Do you think their core audiences will follow them to this new platform?
For their sake, I hope so. It’s a little bit of a new frontier, but that seems to be something that’s happening. Even in the 24-hour news cycle, someone like Glenn Beck who has pretty big ratings is doing his own online network now as opposed to being on Fox. It’s definitely a time of transition.
It’s similar to the music industry transitioning from CDs to downloads and iTunes. Over the last five years or so, there are pretty much almost no record stores left. They’re all kind of dying out or just going online.
But these things are cyclical. Vinyls actually have gone up 41 percent in the last year (according to Nielsen SoundScan data). People, young people, are starting to buy vinyls again, which is kind of crazy.
I think for soap operas, it’s going to come back, but who knows how long it’s going to be before that happens. So hopefully the online thing will work out.
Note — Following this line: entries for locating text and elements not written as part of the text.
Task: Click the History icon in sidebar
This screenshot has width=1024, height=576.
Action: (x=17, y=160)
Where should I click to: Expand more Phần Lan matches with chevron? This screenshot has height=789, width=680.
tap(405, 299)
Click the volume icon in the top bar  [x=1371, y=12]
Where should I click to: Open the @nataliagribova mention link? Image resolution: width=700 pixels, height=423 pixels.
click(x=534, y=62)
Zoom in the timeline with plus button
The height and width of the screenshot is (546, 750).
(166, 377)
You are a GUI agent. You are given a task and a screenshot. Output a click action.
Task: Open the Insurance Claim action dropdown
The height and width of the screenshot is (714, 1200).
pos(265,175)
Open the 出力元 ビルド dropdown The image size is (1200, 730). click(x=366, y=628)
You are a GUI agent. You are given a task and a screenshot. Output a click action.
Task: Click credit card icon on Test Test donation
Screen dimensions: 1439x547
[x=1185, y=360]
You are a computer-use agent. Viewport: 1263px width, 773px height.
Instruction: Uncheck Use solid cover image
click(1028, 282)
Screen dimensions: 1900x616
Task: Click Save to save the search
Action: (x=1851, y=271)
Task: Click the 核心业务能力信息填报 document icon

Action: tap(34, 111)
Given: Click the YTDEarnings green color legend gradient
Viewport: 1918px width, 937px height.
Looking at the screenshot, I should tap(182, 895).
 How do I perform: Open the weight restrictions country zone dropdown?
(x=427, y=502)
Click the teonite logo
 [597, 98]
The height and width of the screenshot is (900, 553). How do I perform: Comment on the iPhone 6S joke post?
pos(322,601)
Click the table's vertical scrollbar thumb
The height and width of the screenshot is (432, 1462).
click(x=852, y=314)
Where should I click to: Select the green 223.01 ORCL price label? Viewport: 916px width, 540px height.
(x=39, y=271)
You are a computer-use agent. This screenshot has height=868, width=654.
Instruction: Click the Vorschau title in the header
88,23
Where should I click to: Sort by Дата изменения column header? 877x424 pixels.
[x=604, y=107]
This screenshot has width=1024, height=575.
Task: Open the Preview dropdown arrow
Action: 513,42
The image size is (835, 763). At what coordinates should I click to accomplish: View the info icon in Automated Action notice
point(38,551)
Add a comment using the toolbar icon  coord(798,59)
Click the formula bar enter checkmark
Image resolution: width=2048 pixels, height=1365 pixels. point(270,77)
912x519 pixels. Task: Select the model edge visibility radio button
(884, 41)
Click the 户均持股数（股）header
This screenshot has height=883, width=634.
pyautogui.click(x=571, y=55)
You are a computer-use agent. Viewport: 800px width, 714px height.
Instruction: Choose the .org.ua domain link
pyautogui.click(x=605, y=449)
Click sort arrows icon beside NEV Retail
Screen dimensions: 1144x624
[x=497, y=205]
In one form or another, I think soap operas absolutely will come back. I don’t know if it’s going to look exactly the same. Maybe it will be in the form of telenovelas, or something like that, nine-month stories. But serial drama has been around since radio. We’re hoping that “General Hospital” and the other shows that are remaining on networks will continue to just push through this transition period and transition with people. But for shows like “All My Children” and “One Life to Live,” hopefully they’ll be able to make that transition online. Either way, I think soap operas are going to keep going.
In light of these changes, have your thoughts about the direction in which you see your career going shifted?
No, not really. For me those are kind of separate questions. For me, I’ve been doing daytime and also films and prime time and music and writing and everything kind of the whole time. So I really don’t see myself as working in one genre or one medium. So the future still feels the same for me, which is to continue to work in all the different genres.
A number of high-profile television and movie stars got their starts on soap operas. How did “General Hospital” help launch your career?
It’s huge. It was really a huge blessing. I started when I was 11. Especially because I was coming on as Luke and Laura’s son, there was a pretty big fan base around them, so I was privileged enough to come into that family dynamic. It gave me the notoriety and the experience of a young actor to work really hard. It was definitely the launching pad and schooling for me all at the same time.